Nieuwe inzichten helpen patiënt in strijd tegen depressie

Redactie HealthMatters|2017-01-18

De behandeling van depressies en gerelateerde aandoeningen is nog niet optimaal. Patiënten reageren onvoldoende op antidepressiva, of krijgen bijwerkingen en stoppen met medicatie. Vanuit verschillende invalshoeken kijken materiedeskundigen naar oplossingen, zoals neurowetenschapper Rainer Goebel (links) en farmacogeneticus Ron van Schaik (rechts).

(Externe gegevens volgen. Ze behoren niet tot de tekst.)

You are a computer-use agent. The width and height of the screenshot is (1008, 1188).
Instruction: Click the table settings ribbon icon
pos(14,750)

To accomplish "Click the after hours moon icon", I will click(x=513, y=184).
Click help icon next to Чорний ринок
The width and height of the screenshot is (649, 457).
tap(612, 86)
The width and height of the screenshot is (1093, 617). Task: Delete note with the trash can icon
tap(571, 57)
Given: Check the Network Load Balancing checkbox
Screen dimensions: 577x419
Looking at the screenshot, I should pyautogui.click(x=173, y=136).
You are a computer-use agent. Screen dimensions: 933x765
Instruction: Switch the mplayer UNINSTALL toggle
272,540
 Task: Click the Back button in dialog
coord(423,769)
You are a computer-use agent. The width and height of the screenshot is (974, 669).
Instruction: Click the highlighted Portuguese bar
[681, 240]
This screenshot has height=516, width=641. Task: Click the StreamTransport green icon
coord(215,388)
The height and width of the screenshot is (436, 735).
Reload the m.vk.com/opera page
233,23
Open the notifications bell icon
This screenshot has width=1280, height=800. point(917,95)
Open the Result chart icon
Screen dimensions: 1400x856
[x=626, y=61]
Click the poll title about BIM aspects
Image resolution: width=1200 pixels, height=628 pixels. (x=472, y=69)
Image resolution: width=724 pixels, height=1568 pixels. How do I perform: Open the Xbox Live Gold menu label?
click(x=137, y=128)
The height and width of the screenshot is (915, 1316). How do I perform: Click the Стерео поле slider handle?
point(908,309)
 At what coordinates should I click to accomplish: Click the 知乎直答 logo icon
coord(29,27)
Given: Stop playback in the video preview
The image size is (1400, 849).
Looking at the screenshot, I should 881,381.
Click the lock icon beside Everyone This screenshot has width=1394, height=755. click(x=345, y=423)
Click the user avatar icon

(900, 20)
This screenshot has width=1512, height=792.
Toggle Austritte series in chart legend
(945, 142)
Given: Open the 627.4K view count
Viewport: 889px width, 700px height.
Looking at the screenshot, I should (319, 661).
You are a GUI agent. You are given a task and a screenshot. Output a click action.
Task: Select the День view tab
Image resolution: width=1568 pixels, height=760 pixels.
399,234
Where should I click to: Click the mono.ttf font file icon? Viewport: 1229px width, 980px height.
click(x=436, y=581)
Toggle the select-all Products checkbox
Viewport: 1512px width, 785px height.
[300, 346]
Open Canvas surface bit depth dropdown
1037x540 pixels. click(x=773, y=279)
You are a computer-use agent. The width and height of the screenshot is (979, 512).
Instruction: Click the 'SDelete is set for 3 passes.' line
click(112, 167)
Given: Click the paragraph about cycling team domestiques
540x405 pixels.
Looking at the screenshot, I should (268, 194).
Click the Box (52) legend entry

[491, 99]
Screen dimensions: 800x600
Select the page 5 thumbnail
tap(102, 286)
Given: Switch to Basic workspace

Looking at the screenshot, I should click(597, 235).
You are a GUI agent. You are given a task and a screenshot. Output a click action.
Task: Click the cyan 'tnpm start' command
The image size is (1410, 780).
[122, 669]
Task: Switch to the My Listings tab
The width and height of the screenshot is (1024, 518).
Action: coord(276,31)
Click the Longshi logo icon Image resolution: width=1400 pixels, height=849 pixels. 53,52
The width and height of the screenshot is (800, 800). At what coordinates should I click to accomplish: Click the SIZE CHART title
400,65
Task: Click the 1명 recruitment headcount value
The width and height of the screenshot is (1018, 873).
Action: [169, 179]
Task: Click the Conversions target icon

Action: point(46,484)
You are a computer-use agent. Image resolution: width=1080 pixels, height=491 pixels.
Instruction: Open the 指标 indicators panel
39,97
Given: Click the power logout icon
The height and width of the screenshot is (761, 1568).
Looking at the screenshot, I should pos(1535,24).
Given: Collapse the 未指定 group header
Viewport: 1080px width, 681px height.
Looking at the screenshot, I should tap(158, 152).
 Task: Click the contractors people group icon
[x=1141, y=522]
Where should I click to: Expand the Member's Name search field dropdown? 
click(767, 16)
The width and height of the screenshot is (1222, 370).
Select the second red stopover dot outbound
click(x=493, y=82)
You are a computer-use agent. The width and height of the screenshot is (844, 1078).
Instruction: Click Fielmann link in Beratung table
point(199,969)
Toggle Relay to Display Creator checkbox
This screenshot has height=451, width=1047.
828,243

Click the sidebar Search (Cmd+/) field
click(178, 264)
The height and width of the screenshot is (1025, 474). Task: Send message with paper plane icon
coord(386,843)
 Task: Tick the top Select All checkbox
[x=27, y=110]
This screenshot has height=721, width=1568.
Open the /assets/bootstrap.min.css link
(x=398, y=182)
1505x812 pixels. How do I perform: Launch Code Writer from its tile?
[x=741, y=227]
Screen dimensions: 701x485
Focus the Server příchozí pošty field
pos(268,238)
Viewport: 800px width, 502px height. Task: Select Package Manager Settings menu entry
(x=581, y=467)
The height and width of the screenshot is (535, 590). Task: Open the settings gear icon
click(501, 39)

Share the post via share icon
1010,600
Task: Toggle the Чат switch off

Ron van Schaik is sinds 2013 hoogleraar in Rotterdam en daarnaast voorzitter van de European Society for Pharmacogenomics & Personalised Therapy (ESPT). Zijn groep onderzoekt hoe de werking van geneesmiddelen – en dan met name antidepressiva – wordt beïnvloed en kan worden voorspeld door het genetisch profiel. Dergelijk farmacogenetisch onderzoek is essentieel voor het gerichter inzetten van therapieën en doseringen, gebaseerd op het persoonlijke profiel van een patiënt. Rainer Goebel is directeur/oprichter van het Maastricht Brain Imaging Center. Daar verricht hij als hoogleraar Cognitieve Neurowetenschappen met zijn team wetenschappelijk onderzoek met verschillende uitermate krachtige MRI-scanners van 7 en zelfs 9,4 Tesla. Onlangs kreeg hij een Europese financiering om de haalbaarheid en effectiviteit van neurofeedback met behulp van realtime fMRI-scans verder uit te diepen: een techniek waarmee patiënten hun ziekte zelf kunnen bestrijden door hun hersenen te ‘trainen’.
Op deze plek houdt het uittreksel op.